En poco tiempo descubre también un suero antitetánico. Otra enfermedad vencida: el tétano. Su fama excede las fronteras de Alemania, su patria. Pero él sigue viviendo en un pueblito de 5.000 habitantes, jugando al billar con sus amigos, cultivando flores en su jardín.

Y llega el nuevo siglo. Y nacen en 1901 los Premios Nobel. Se adjudicarán anualmente. Son recompensas que exceden los 100.000 dólares. Actualmente son mucho mayores, cerca del millón de dólares. Se premia con el Nobel a las figuras más destacadas mundialmente en Literatura, Física, Química, Medicina y a los luchadores por la Paz en el mundo.
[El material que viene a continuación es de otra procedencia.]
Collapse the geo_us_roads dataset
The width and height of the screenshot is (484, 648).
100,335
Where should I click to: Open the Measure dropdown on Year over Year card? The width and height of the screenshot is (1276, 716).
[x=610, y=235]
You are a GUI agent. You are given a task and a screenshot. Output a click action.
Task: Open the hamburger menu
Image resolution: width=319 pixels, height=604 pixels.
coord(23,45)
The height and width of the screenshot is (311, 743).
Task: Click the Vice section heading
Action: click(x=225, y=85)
Unánimemente el primer premio Nobel de Medicina –el de 1901- se otorgará a un científico alemán de 47 años, el hombre al que dedicamos esta columna.

Cuatro años después, en 1905, otro médico alemán, bacteriólogo también, Roberto Koch, logrará el Premio Nobel en Medicina. Había descubierto el bacilo de la tuberculosis. Y en 1908 un tercer Premio Nobel, también en Medicina y para otro alemán. Con un preparado llamado Salvarsan, Pablo Ehrlich consigue vencer a la sífilis, una enfermedad devastadora, cruel y altamente contagiosa. Así fueron alemanes los tres médicos que ganaron el Premio Nobel entre los ocho primeros premiados.

Creo que aquí vendría bien recordar que, si bien Jorge Luis Borges no obtuvo el Premio Nobel de Literatura, sí lo ganaron varios científicos argentinos: el Dr. B. Houssay, el Dr. Luis Leloir, fallecido hace 36 años y más recientemente lo obtuvo el Dr. César Milstein.

El Dr. Emilio Adolfo Behring, fue un hombre al que le dolió el dolor del prójimo. Y si a todos nos doliese el dolor de prójimo, casi no habría dolor. Estuvo dotado de grandeza y por eso pudo “ver” más que la mayoría de sus contemporáneos. Lo que no pudo ver fue su propia grandeza. Y en definitiva luchó por vencer enfermedades que llevaban siglos hiriendo a la humanidad.

Su tesón, su desinterés –porque nada quiso para él– y su talento, trajeron a mi pluma este aforismo publicado en uno de mis libros: “El hombre bueno sufre por lo ajeno. Pero también se alegra por lo ajeno”.